• [Problem]
Once the line containing "You are a computer-use" is found in the entries below, reproduce it and every line after it, stopping at and including the line containing "Instruction: Click the Xbox platform icon"; reproduce nothing else, and keep each line exact.

• [Records for the task]

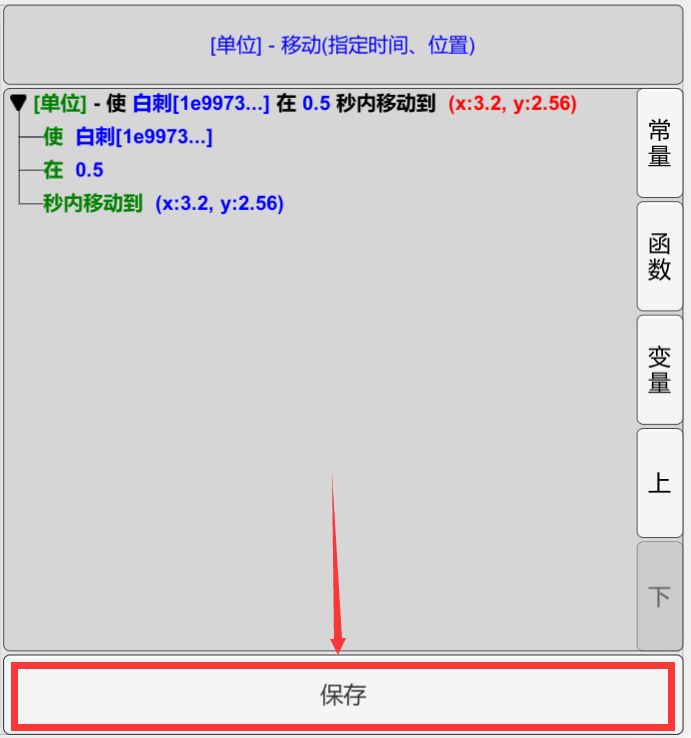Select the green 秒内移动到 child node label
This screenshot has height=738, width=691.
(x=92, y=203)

==

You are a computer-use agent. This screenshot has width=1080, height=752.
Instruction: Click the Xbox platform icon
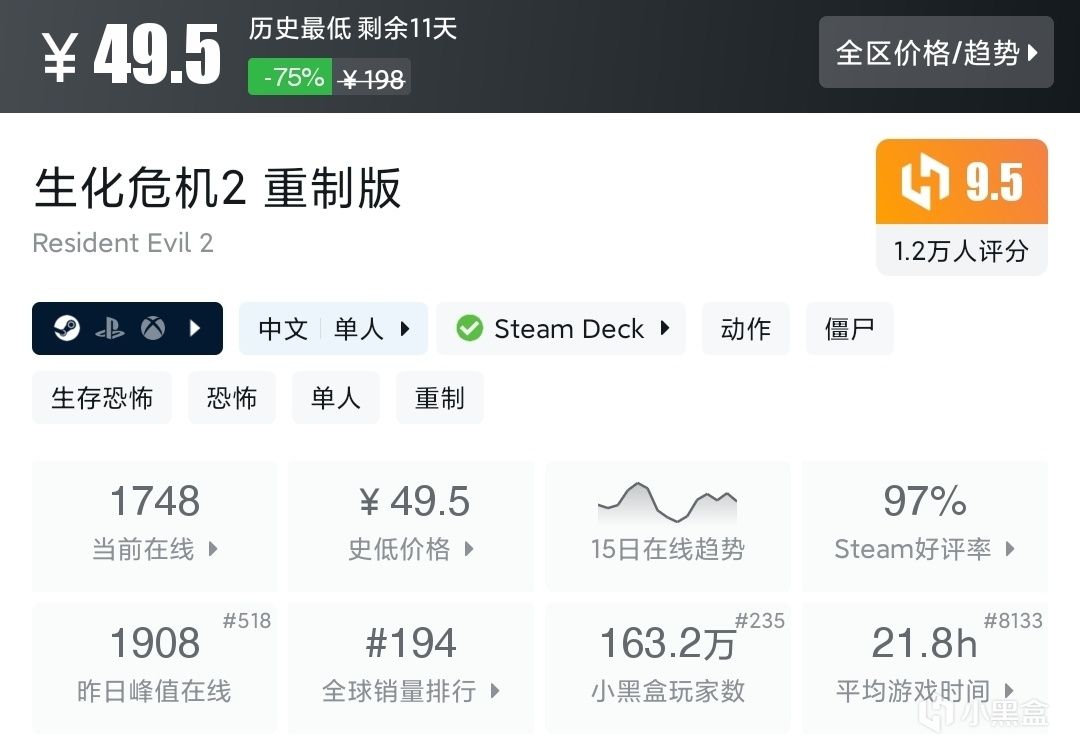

• [Your solution]
You are a computer-use agent. This screenshot has width=1080, height=752.
Instruction: Click the Xbox platform icon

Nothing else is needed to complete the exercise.